Но разве это настроение, если его даже взять в его мистическом, а не в его кабацком смысле, есть настроение героев и воинов? Разве можно воевать с такою лирическою растопленностью в душе, не превратив для себя лично войны в каторгу? Разве можно каторжанам быть строителями свободы и всемирного освобождения? Разве можно с дрожащих струн рокочущей гитары спускать в сердца врагов отравленные стрелы? При этом подчеркиваю, что описанное мною настроение есть, без сомнения, одно из самых высоких настроений, что ныне владеют нашим офицерством. Выше него подымаются лишь немногие действительно героические личности, — ниже его, все те тупицы и карьеристы, которые бьют и ругательски ругают нижних чинов, а себе устраивают, смотря по вкусу, чины, награды или тыловые места.
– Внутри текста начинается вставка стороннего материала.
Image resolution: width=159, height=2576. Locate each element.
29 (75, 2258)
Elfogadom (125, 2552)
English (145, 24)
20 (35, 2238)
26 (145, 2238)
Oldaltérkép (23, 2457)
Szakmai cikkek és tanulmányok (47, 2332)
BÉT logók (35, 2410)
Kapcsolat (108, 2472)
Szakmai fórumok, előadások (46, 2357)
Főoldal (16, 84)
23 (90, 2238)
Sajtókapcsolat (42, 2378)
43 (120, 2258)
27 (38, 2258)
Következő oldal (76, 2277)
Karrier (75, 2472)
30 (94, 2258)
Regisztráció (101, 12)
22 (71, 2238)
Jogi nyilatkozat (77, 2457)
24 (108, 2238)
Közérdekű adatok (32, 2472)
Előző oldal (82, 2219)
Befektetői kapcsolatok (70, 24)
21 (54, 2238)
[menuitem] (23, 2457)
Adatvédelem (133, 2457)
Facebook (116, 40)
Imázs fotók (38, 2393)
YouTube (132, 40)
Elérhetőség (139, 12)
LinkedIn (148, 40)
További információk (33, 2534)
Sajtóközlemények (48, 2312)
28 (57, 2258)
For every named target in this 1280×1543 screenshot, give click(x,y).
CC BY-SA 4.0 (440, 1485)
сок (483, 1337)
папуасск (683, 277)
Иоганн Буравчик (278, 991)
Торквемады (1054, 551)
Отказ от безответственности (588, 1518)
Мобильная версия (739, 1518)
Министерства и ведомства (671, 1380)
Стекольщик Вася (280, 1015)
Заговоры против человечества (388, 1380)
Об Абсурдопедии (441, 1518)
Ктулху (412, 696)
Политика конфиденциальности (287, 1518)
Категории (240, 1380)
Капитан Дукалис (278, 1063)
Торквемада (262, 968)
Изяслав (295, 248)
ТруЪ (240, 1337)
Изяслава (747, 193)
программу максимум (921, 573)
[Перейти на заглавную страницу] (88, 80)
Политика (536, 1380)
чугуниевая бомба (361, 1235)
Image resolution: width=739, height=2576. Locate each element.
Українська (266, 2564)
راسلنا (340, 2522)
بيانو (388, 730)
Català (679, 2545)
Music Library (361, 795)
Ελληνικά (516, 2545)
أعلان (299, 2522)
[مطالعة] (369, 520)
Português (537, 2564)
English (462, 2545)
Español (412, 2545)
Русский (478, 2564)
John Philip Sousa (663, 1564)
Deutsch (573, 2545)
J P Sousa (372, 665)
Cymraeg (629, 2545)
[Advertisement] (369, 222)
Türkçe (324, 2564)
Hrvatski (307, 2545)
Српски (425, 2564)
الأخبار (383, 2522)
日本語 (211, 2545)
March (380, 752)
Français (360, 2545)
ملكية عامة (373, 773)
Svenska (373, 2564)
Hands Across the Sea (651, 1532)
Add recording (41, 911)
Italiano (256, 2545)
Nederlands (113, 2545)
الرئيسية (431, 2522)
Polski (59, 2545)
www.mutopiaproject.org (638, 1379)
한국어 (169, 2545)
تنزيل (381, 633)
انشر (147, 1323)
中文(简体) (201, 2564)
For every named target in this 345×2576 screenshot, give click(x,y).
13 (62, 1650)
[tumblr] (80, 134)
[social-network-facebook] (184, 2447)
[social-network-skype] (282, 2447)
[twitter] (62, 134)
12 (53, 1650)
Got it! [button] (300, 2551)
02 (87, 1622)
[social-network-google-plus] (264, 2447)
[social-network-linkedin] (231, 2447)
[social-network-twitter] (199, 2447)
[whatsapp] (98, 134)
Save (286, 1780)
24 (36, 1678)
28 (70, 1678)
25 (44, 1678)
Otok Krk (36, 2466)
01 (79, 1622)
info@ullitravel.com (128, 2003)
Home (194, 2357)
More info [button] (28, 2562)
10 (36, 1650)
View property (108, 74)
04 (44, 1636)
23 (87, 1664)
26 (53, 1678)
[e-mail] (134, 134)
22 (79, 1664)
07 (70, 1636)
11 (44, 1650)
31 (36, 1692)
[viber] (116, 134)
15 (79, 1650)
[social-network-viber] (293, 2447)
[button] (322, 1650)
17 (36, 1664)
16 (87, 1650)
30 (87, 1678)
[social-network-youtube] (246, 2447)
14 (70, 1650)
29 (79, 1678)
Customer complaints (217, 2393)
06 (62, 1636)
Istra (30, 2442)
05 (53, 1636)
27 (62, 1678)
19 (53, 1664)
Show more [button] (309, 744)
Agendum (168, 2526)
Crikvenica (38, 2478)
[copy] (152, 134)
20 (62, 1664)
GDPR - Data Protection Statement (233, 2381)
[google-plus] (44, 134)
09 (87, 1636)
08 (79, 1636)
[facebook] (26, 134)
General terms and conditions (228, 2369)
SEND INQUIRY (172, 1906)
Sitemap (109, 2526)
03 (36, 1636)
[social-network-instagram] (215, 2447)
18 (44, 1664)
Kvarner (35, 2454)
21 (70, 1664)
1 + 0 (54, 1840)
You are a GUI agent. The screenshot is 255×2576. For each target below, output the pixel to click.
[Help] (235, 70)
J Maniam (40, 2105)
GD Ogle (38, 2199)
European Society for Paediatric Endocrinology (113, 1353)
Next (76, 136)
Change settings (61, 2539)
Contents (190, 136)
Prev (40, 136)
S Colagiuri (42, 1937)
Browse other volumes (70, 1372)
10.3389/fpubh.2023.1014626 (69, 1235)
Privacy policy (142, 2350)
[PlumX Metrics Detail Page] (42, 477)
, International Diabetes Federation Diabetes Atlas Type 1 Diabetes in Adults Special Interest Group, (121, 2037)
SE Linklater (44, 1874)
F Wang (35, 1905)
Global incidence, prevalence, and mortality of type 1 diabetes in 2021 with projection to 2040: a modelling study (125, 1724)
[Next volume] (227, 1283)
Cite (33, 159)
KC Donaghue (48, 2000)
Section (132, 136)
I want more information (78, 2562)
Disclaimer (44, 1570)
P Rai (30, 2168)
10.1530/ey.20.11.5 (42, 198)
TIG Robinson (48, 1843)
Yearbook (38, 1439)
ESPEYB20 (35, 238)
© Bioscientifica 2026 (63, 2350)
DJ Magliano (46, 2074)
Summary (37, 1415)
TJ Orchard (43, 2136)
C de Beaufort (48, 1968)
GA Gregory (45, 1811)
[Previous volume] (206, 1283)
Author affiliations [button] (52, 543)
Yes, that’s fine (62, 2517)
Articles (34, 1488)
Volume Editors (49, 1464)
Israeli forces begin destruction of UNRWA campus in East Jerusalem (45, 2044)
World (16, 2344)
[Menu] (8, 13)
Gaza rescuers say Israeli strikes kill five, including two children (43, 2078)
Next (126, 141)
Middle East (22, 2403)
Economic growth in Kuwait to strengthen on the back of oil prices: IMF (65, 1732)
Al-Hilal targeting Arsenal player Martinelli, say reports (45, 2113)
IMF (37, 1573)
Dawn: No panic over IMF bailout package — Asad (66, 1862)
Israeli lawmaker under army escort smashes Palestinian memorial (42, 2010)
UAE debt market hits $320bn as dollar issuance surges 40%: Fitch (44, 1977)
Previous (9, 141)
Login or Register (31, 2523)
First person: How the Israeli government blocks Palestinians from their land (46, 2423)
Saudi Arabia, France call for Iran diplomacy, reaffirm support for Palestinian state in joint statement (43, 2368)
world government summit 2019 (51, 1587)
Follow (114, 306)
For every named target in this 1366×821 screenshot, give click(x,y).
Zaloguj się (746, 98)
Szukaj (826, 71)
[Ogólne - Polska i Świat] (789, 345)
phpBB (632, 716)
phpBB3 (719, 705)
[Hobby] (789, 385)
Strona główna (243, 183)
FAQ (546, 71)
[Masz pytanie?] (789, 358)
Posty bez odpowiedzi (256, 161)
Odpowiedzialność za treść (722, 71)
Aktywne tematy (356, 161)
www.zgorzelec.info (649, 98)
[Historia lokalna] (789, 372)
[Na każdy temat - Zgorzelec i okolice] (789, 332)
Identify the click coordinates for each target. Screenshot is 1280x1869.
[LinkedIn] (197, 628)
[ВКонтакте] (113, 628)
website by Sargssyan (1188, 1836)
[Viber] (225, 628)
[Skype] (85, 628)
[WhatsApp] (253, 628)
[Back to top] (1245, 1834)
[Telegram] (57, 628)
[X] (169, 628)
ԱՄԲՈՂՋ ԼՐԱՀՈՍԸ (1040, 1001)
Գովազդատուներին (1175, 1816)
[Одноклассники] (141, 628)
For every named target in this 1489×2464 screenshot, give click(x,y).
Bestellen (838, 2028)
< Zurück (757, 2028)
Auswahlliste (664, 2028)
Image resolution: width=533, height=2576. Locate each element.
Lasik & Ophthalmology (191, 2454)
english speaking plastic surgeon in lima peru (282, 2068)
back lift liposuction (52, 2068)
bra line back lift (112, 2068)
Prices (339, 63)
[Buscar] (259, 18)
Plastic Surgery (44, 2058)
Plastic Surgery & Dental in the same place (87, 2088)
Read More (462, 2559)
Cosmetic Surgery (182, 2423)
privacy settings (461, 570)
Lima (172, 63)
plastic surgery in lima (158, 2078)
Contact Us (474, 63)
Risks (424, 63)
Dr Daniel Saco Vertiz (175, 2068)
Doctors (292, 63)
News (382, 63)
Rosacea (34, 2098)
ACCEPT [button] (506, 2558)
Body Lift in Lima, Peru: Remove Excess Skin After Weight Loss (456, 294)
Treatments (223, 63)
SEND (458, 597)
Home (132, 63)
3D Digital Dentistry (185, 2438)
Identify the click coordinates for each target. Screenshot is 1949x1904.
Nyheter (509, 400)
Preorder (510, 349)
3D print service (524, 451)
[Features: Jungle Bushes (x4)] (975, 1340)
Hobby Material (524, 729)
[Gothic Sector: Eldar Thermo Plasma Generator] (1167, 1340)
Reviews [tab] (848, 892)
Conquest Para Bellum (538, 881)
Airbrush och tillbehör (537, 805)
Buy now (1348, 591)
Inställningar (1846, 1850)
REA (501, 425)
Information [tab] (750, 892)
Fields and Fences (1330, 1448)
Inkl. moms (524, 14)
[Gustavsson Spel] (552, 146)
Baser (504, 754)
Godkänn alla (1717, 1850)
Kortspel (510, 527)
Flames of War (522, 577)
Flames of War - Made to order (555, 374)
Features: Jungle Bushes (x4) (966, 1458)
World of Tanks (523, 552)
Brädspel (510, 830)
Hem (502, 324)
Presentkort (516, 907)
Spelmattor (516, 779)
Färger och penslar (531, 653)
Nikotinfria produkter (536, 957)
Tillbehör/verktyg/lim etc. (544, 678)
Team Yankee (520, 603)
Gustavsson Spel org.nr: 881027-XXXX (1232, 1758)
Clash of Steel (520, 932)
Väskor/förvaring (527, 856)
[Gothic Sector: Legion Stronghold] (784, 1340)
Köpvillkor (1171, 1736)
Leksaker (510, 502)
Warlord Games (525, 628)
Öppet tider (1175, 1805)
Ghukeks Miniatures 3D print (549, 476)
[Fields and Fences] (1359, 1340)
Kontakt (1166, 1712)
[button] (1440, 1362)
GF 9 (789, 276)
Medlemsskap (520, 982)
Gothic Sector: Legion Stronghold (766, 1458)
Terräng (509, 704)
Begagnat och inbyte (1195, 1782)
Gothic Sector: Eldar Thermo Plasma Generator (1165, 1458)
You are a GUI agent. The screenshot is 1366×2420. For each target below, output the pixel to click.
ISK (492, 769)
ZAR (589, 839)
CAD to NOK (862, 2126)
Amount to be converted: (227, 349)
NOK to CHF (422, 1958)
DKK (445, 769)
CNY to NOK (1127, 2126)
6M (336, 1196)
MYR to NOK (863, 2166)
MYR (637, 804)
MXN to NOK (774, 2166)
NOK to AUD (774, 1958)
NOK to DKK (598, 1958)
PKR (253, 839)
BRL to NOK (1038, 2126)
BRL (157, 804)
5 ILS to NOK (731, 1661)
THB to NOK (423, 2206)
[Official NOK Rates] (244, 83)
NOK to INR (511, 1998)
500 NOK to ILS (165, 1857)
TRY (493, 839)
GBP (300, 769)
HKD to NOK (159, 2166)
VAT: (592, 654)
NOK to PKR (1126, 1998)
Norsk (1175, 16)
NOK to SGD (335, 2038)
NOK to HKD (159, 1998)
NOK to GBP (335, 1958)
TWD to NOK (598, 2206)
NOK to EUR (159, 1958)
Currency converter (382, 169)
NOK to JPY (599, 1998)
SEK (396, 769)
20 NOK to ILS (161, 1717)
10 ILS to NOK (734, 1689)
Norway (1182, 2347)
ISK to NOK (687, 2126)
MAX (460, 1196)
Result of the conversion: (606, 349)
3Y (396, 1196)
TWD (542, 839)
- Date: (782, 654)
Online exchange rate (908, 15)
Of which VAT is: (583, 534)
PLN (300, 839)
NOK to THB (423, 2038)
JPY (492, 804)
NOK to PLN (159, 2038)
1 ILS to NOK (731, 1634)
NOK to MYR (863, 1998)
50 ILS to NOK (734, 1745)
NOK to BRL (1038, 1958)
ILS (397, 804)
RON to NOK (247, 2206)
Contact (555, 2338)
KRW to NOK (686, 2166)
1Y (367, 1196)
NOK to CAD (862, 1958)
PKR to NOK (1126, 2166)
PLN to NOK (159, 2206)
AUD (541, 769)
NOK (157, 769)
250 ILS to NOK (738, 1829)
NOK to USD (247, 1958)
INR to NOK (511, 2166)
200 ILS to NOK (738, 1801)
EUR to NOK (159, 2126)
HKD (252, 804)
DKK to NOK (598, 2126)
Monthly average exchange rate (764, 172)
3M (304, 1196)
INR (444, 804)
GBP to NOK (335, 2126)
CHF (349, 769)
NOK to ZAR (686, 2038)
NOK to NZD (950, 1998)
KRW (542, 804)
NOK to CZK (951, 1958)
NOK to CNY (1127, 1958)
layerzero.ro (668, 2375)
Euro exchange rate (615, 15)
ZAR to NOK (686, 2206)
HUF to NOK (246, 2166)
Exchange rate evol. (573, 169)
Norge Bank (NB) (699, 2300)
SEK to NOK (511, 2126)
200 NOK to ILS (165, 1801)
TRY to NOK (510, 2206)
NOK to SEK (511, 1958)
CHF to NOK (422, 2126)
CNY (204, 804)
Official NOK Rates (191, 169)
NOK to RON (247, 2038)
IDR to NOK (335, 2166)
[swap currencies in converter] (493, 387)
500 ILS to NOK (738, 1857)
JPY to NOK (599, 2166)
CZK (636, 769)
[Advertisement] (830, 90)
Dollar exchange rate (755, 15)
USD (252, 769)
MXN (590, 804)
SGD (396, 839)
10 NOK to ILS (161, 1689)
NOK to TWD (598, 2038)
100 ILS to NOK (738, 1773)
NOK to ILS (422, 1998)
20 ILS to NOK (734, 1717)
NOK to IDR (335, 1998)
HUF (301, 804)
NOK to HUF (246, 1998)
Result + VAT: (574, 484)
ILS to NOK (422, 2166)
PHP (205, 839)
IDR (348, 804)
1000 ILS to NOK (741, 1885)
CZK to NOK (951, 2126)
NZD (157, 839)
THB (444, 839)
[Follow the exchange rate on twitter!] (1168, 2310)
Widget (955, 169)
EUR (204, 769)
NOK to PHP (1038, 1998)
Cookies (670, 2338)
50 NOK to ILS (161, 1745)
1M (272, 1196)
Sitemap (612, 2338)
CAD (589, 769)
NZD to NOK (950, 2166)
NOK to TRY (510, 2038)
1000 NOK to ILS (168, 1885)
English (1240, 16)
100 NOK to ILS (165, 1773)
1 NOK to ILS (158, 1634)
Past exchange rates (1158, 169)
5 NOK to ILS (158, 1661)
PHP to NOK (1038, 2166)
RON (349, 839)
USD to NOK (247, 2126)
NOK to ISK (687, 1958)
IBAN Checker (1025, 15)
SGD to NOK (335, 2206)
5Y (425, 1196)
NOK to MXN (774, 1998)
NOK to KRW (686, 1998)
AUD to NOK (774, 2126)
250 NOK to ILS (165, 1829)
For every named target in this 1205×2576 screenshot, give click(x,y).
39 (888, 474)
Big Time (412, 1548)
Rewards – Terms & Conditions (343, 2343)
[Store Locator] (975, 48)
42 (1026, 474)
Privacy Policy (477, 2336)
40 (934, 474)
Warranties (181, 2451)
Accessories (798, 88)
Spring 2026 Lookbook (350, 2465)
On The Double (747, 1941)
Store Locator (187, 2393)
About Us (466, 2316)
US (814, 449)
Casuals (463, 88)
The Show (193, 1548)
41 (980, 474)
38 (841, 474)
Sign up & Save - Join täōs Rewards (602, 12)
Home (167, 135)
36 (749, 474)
Это офицерство. Солдаты прекрасны, но все поголовно мыслят войну как испытание и искушение, ожидая с часу на час правды и замирения. Кроме того, они все отлично понимают, что война, хотя и очень тяжелая субъективно вещь, по существу обман и наваждение; важно же в объективном смысле совсем другое, а именно их личное оставленное домашнее дело: луга, пашни, скот, недостроенные избы. В родной земле и в привычном труде они соборно и согласно чувствуют настоящую, высшую правду — реальность, а в войне они ее не чувствуют и войны потому не уважают.[79]

К жене. 25-го апреля 1915 г. Месциско. Венгрия.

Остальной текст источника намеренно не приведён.